Stored data entries:
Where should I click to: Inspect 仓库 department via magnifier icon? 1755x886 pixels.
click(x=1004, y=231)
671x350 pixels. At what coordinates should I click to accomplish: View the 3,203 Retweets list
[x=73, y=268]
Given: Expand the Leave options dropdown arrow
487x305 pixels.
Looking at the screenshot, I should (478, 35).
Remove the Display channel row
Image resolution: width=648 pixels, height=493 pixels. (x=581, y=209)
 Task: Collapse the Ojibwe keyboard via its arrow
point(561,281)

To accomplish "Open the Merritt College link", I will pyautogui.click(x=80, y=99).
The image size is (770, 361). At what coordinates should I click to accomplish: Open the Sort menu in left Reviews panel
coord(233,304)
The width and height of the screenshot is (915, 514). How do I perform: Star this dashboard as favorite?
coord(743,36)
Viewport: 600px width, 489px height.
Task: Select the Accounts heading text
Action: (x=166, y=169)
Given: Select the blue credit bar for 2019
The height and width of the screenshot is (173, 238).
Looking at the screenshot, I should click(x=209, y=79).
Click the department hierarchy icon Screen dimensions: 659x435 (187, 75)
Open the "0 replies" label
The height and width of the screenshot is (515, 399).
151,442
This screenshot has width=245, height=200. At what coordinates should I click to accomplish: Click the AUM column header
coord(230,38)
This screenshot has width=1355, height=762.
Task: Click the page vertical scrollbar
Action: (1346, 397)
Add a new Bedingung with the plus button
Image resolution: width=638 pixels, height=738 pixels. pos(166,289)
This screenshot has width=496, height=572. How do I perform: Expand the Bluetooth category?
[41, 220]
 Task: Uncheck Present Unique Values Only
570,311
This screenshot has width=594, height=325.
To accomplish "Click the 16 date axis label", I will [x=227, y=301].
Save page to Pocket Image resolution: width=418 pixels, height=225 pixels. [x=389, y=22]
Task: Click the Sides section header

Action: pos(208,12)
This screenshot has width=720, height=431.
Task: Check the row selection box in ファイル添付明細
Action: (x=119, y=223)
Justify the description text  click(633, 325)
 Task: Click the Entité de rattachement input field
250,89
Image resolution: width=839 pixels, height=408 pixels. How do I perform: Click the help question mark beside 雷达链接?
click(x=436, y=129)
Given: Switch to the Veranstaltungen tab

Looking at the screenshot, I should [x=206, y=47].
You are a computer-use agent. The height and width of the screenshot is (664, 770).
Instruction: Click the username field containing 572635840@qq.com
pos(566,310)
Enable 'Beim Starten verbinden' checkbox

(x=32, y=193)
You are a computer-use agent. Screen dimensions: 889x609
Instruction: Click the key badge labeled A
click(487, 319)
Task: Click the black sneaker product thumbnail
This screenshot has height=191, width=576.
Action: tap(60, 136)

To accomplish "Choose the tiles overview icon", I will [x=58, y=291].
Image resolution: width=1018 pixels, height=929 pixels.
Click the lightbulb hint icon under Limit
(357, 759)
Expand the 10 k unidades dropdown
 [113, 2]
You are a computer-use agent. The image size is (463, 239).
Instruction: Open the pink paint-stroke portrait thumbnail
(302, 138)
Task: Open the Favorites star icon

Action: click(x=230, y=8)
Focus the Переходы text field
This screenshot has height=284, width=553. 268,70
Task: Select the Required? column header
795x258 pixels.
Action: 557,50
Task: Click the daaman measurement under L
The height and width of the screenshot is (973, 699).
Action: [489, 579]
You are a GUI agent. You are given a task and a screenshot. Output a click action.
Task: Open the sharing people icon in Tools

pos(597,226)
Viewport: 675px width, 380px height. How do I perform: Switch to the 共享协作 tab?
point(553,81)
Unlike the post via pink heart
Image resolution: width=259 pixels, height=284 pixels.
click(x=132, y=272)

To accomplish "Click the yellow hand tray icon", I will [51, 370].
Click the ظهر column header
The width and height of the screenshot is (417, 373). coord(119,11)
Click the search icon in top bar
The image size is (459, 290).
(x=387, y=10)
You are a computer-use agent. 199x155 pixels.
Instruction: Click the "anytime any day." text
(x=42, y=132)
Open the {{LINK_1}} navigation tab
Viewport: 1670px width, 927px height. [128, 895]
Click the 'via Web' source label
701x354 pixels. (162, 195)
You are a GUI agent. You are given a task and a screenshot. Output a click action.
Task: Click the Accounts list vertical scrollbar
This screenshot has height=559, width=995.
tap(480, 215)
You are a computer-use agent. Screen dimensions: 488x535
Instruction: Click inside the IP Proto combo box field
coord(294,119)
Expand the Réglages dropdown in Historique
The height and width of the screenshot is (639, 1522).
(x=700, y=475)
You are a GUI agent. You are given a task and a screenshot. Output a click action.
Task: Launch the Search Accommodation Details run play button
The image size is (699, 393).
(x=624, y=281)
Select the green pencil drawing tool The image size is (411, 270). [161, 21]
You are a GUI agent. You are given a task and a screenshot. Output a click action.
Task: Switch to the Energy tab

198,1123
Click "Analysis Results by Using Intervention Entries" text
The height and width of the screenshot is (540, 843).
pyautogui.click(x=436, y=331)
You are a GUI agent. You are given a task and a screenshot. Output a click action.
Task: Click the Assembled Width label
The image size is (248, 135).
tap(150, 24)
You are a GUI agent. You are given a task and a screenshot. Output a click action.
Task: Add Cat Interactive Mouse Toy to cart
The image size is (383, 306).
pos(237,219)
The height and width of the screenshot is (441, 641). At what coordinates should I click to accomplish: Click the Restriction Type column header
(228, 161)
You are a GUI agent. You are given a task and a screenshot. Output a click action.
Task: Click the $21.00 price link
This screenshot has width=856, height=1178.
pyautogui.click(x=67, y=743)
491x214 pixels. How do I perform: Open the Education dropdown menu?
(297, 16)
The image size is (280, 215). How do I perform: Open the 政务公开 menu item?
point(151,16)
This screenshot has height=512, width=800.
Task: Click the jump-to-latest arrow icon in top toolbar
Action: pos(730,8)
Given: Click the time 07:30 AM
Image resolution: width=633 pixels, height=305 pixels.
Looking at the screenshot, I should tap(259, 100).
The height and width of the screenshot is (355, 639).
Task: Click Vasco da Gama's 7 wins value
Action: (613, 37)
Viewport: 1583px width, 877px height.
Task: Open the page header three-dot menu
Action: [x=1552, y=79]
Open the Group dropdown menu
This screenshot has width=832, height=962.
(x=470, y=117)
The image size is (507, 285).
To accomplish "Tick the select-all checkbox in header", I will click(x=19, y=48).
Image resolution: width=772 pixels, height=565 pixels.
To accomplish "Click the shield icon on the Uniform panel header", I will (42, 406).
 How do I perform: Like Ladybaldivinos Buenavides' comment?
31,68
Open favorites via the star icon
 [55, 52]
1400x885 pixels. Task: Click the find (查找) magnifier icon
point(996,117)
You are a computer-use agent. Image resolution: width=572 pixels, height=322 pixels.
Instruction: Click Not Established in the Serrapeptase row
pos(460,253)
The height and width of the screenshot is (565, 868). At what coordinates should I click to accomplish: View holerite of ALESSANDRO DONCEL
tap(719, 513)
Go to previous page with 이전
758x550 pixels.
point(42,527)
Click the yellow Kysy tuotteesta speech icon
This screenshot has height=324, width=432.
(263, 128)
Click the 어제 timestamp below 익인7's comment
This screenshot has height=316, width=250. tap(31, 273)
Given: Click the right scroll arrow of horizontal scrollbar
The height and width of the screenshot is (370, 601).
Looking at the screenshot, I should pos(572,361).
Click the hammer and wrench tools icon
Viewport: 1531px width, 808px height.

- **Your objective**:
Locate the word "yellow" in the records and collect each line it appears in.

- **Written answer**:
To accomplish "Click the yellow hand tray icon", I will [51, 370].
Click the yellow Kysy tuotteesta speech icon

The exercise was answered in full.